> _Auszug_:

-------

Wenn in einer Stadt wie London die Andersfarbigen, die Ausländer, schon ein Ghetto haben und es immer wieder zu Unruhen kommt, was ist denn erst, wenn man sich vom Nachbarn nicht nur durch die Hautfarbe, sondern durch die Anzahl der Gliedmaßen unterscheidet?
Was für eine Verwaltung wäre nötig, um so etwas effizient unter Kontrolle zu halten? Und wenn es Magie gäbe, wie würde man sie in unserer Zeit einsetzen, und ohne die lästigen Skrupel?
Der Roman beginnt mit einem einer Liebesgeschichte zwischen einem Menschen und der Angehörigen einer äußerst merkwürdig Spezies. Er beginnt mit einem Vogelmenschen, der nicht mehr fliegen kann. Mit einer Feuilletonistin, die nebenbei ihren Hals riskiert, wenn sie für ein Untergrundmagazin schreibt. Er beginnt mit einer neuen Droge, er beginnt mit einem Bürgermeister, der regiert, um zu regieren. Ein Perpetuum Mobile, das ohne Reflektion reagiert, um den Status quo zu schützen, um zu verhindern, dass alles noch viel schlimmer kommt. Es ist ein herrlich-technokratischer, kalter Erzschruke, dieser Bürgermeister. Und er ist nicht inkompetent, als die Katastrophe schließlich einsetzt (ein Eingriff ins Ökosystem, als hätte man irgendwelche Kröten nach Australien importiert, und das ganze mal zehntausend), ruft er seine stehende Verbindung zur Hölle an, doch der Botschafter winkt nur ab: zu gefährlich. Und dann muss er auch noch zu dem einzigen Wesen gehen, das ihm noch unangenehmer ist, als die Dämonen, zum Weber.

Es ist ein Füllhorn an Ideen in diesem Roman. Figuren noch und nöcher, es wird mit Klischees gespielt, es wird angedeutet, vorausgedeutet und viel Spaß gehabt. Es ist ein großartiger fehlerhafter Roman.

-------

> _Bereitgestelltes Material_:
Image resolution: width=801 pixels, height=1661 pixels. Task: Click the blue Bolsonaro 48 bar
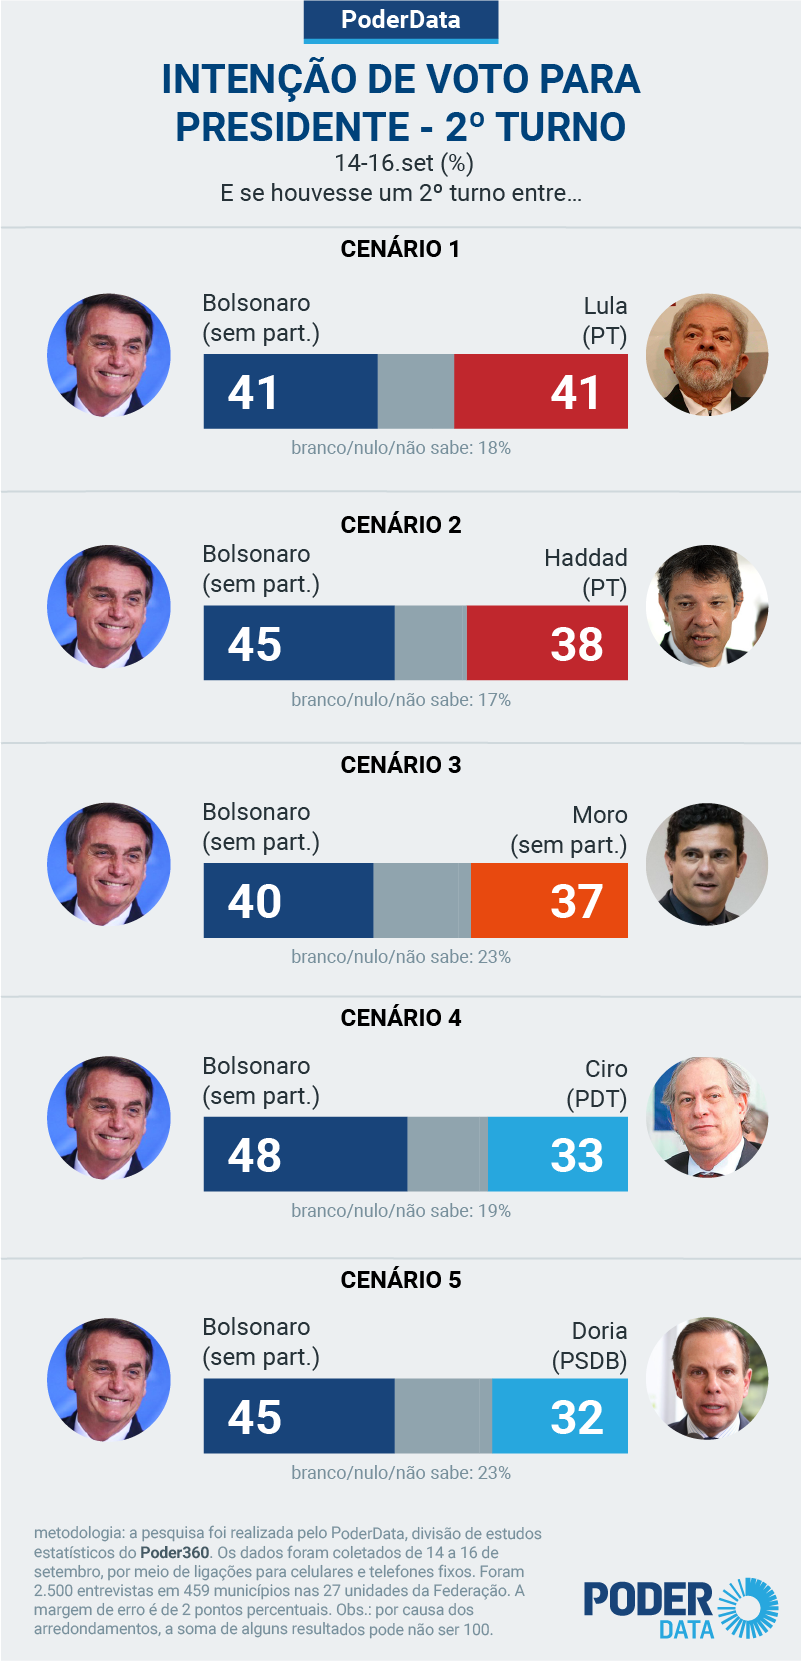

-------

> _Aufgabenstellung_:
1 – Beantworten Sie zur Romanbesprechung diese Fragen:
(a) Welche Stadt wird im ersten Satz als Beispiel genannt?
(b) Was kann der Vogelmensch nicht mehr?
(c) Wie wird der Roman im letzten Satz bezeichnet?
2 – Führen Sie die Romanbesprechung im gleichen Ton über ihren letzten Satz hinaus fort.
Die Zeilen haben mit der Romanbesprechung nichts zu tun.

> _Antworten_:
1 –
(a) London
(b) Fliegen
(c) Als großartiger fehlerhafter Roman

2 –
Die erste Hälfte des Buches wird ein Stein nach oben gerollt, es wird Krisis-Energie erzeugt (die auch noch eine Rolle spielt), die Charaktere werden eingeführt, gezeichnet, entwickelt, diese absurde Welt, die bei Terry Pratchett alle 10 Zeilen für einen Lacher sorgen würde, ist hier konsequent und gnadenlos zu Ende gedacht. Natürlich ist es absurd, aber es ist großartig, es strengt die Vorstellungskraft an vielen Stellen an, der Autor hat es sich zum Ziel gesetzt, wenigstens in jedem zweiten Satz ein Wort zu verwenden, dass man entweder zum ersten Mal hört oder tief in seinem passiven Wortschatz gespeichert hat.
Und dann in der zweiten Hälfte des Buchs, als der Stein vom Berg rollt, als das Kartenhaus zusammenbricht, dann entsteht ein Sog, aber das Buch hat dann dasselbe Problem, wie jeder Kriegsfilm. Unter Feuer erkennt man nicht mehr, wer wer ist. Da werden die armen Protagonisten fast 500 Seiten lang von einer Krise in die nächste gejagt, von einem Trauma ins andere, sie werden gehetzt, gejagt und zur Strecke gebracht - und sie sind, das muss man dem Autor ja anrechen, eben keine Superhelden, sie brechen zusammen, aber da brechen auch die 500 Seiten Lektüre vorher zusammen, denn der eloquente, herzliche Wissenschaftler, der sich immer so durchmogelt, ist ein Wrack. Für die Feuilletonistin kommt ein Konflikt wie aus dem Nichts, und soll dann 100 Seiten für Potential sorgen, aber es tut sich so recht nichts, das gibt ihre Figur in der Situation gar nicht mehr. Sie atmet noch, sie redet noch, sie denkt noch, aber das sie, so stehend ko wie sie ist, noch irgendetwas fühlt, man nimmt es ihr nicht mehr ab. An der Stelle sind sowohl die Figuren als auch der Leser emotional ausgetrocknet, da geht nichts mehr, die Klaviatur der Gefühle ist ausgereizt.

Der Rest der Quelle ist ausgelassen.